(Saved data entries)
______________________________
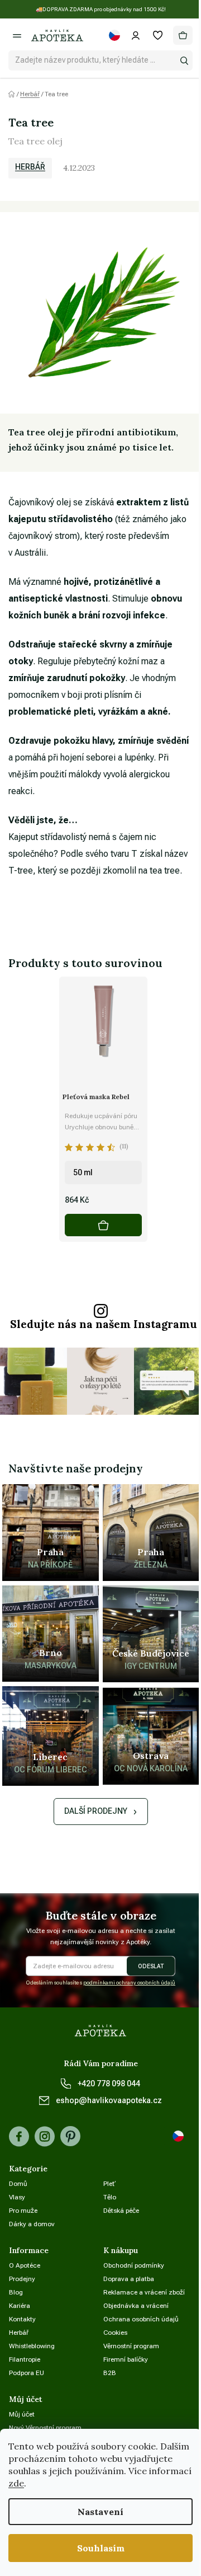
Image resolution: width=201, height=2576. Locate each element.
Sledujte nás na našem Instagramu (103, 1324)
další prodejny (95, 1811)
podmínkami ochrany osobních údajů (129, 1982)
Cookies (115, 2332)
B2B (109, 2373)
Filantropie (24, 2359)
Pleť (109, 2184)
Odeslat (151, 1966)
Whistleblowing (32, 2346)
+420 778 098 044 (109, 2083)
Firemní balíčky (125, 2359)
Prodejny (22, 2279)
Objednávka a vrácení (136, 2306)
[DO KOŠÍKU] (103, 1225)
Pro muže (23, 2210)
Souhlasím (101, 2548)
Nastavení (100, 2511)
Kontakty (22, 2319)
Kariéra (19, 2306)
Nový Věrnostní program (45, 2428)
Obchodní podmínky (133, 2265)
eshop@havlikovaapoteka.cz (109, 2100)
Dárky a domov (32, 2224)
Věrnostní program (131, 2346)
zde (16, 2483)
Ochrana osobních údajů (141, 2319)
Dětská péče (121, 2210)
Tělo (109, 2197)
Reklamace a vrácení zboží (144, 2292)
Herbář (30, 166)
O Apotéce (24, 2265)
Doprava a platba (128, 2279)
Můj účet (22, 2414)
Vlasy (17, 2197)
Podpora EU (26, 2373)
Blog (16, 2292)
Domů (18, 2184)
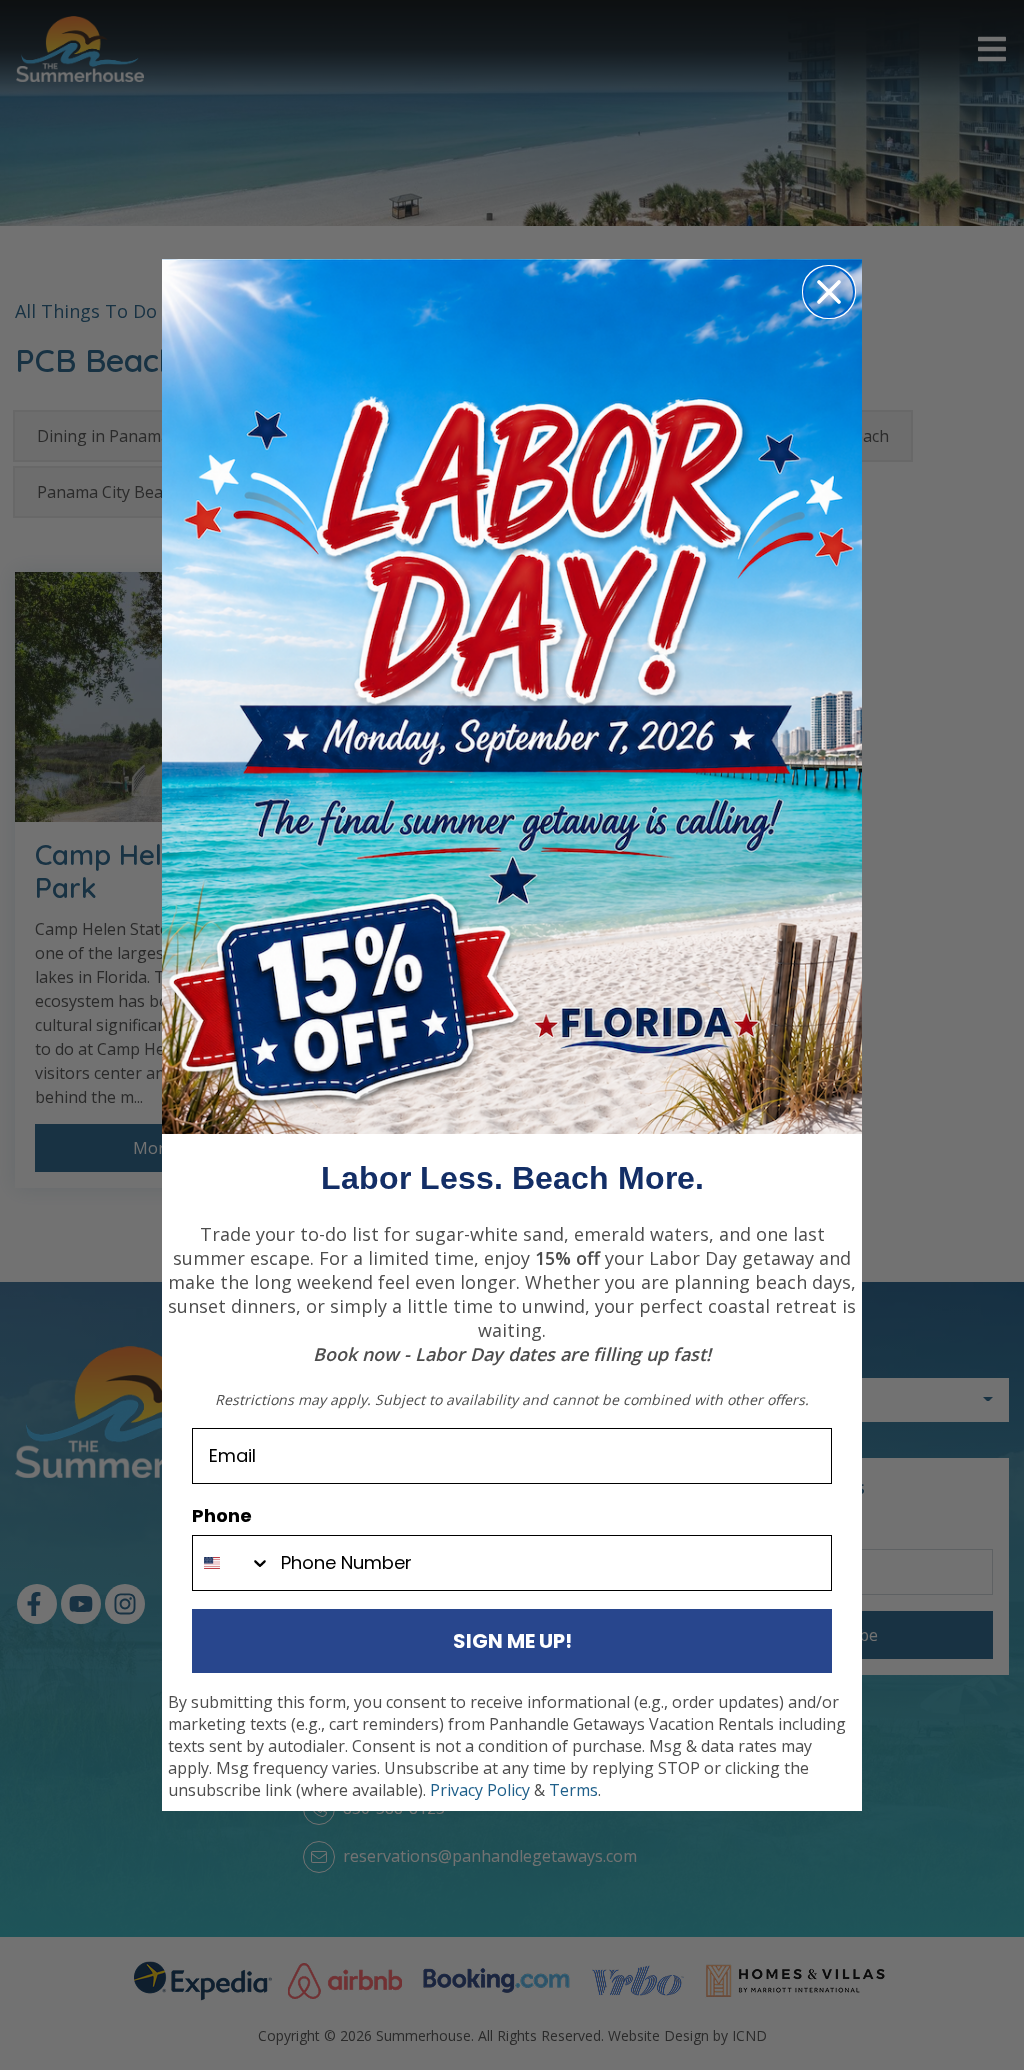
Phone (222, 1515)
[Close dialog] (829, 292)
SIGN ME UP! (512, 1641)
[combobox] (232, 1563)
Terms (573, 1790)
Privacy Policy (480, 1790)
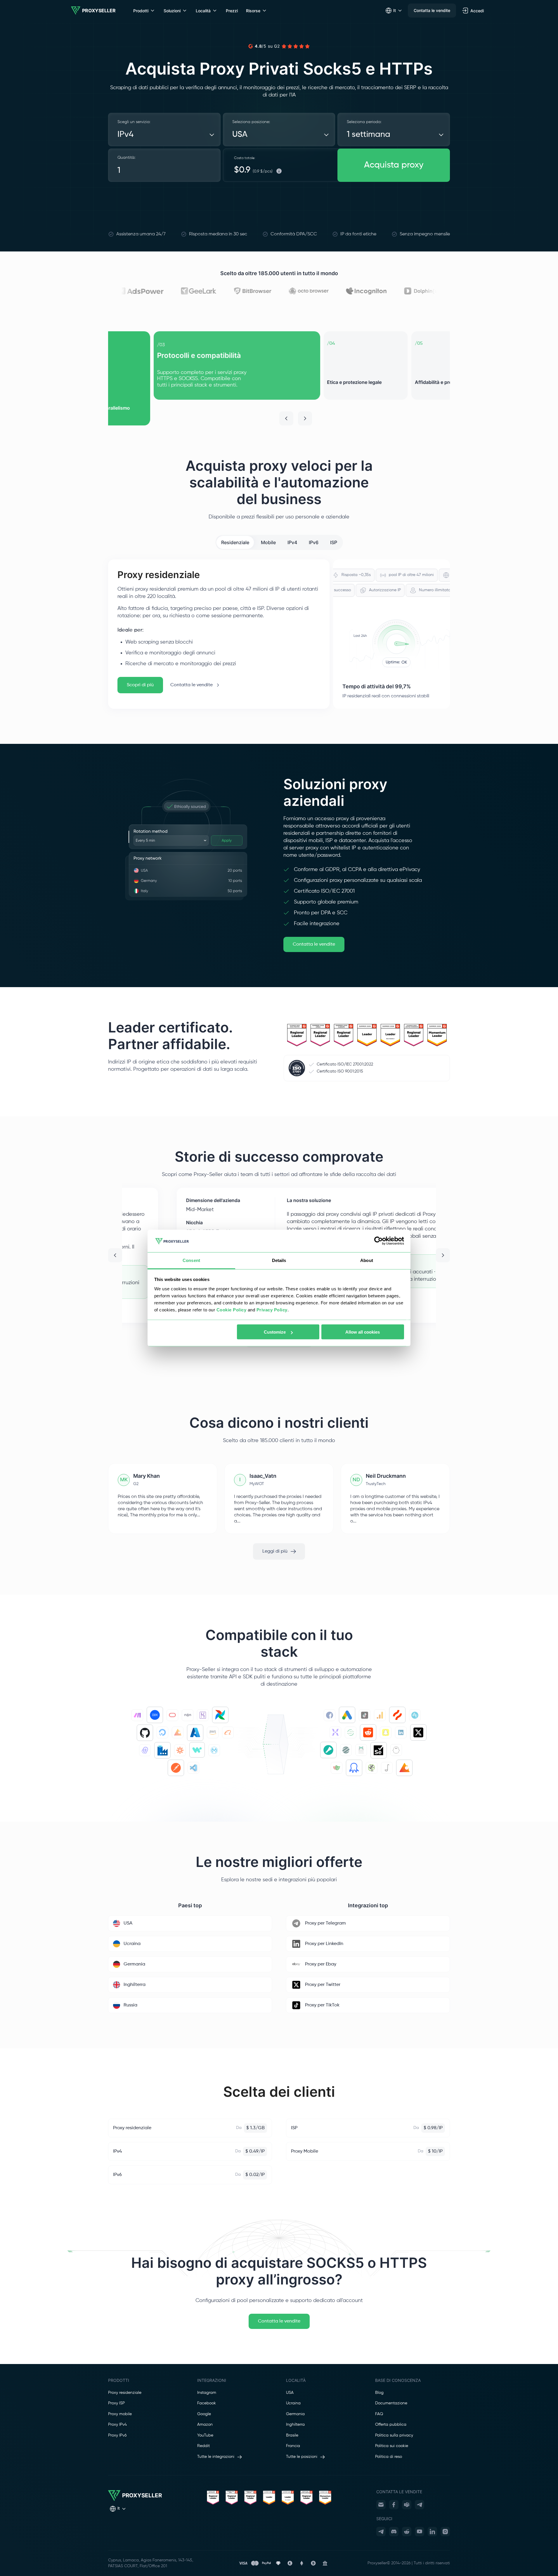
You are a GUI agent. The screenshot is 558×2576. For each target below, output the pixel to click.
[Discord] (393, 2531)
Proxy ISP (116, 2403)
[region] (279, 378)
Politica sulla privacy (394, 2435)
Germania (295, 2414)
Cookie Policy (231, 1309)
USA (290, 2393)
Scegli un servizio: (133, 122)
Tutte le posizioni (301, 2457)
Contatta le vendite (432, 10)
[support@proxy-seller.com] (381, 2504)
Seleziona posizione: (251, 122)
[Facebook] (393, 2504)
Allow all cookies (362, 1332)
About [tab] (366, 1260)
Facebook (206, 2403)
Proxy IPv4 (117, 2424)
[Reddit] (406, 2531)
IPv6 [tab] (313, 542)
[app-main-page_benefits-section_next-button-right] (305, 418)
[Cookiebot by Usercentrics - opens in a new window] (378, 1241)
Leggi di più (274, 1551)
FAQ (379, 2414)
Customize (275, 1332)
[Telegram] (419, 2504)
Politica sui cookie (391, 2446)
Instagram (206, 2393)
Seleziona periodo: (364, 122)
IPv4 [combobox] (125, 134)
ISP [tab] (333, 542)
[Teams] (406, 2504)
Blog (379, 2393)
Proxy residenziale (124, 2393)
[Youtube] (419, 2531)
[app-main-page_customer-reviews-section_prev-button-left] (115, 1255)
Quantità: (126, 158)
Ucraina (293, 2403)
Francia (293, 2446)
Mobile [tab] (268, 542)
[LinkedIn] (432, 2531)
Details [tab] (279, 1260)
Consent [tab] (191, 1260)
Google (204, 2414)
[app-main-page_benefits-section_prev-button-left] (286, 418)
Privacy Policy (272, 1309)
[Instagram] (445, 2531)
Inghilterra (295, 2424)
______________________________
> [Activity] Before duplicating the entries above, strip out the pictures and keep the rest exact.

> [Task solution]
Image resolution: width=201, height=2576. Locate each element.
Sledujte nás na našem Instagramu (103, 1324)
další prodejny (95, 1811)
podmínkami ochrany osobních údajů (129, 1982)
Cookies (115, 2332)
B2B (109, 2373)
Filantropie (24, 2359)
Pleť (109, 2184)
Odeslat (151, 1966)
Whistleblowing (32, 2346)
+420 778 098 044 (109, 2083)
Firemní balíčky (125, 2359)
Prodejny (22, 2279)
Objednávka a vrácení (136, 2306)
[DO KOŠÍKU] (103, 1225)
Pro muže (23, 2210)
Souhlasím (101, 2548)
Nastavení (100, 2511)
Kontakty (22, 2319)
Kariéra (19, 2306)
Nový Věrnostní program (45, 2428)
Obchodní podmínky (133, 2265)
eshop@havlikovaapoteka.cz (109, 2100)
Dárky a domov (32, 2224)
Věrnostní program (131, 2346)
zde (16, 2483)
Ochrana osobních údajů (141, 2319)
Dětská péče (121, 2210)
Tělo (109, 2197)
Reklamace a vrácení zboží (144, 2292)
Herbář (30, 166)
O Apotéce (24, 2265)
Doprava a platba (128, 2279)
Můj účet (22, 2414)
Vlasy (17, 2197)
Podpora EU (26, 2373)
Blog (16, 2292)
Domů (18, 2184)
Phone (222, 1515)
[Close dialog] (829, 292)
SIGN ME UP! (512, 1641)
[combobox] (232, 1563)
Terms (573, 1790)
Privacy Policy (480, 1790)
You are a GUI agent. The screenshot is 558×2576. For each target below, output the pixel to click.
[Discord] (393, 2531)
Proxy ISP (116, 2403)
[region] (279, 378)
Politica sulla privacy (394, 2435)
Germania (295, 2414)
Cookie Policy (231, 1309)
USA (290, 2393)
Scegli un servizio: (133, 122)
Tutte le posizioni (301, 2457)
Contatta le vendite (432, 10)
[support@proxy-seller.com] (381, 2504)
Seleziona posizione: (251, 122)
[Facebook] (393, 2504)
Allow all cookies (362, 1332)
About [tab] (366, 1260)
Facebook (206, 2403)
Proxy IPv4 (117, 2424)
[Reddit] (406, 2531)
IPv6 [tab] (313, 542)
[app-main-page_benefits-section_next-button-right] (305, 418)
[Cookiebot by Usercentrics - opens in a new window] (378, 1241)
Leggi di più (274, 1551)
FAQ (379, 2414)
Customize (275, 1332)
[Telegram] (419, 2504)
Politica sui cookie (391, 2446)
Instagram (206, 2393)
Seleziona periodo: (364, 122)
IPv4 [combobox] (125, 134)
ISP [tab] (333, 542)
[Teams] (406, 2504)
Blog (379, 2393)
Proxy residenziale (124, 2393)
[Youtube] (419, 2531)
[app-main-page_customer-reviews-section_prev-button-left] (115, 1255)
Quantità: (126, 158)
Ucraina (293, 2403)
Francia (293, 2446)
Mobile [tab] (268, 542)
[LinkedIn] (432, 2531)
Details [tab] (279, 1260)
Consent [tab] (191, 1260)
Google (204, 2414)
[app-main-page_benefits-section_prev-button-left] (286, 418)
Privacy Policy (272, 1309)
[Instagram] (445, 2531)
Inghilterra (295, 2424)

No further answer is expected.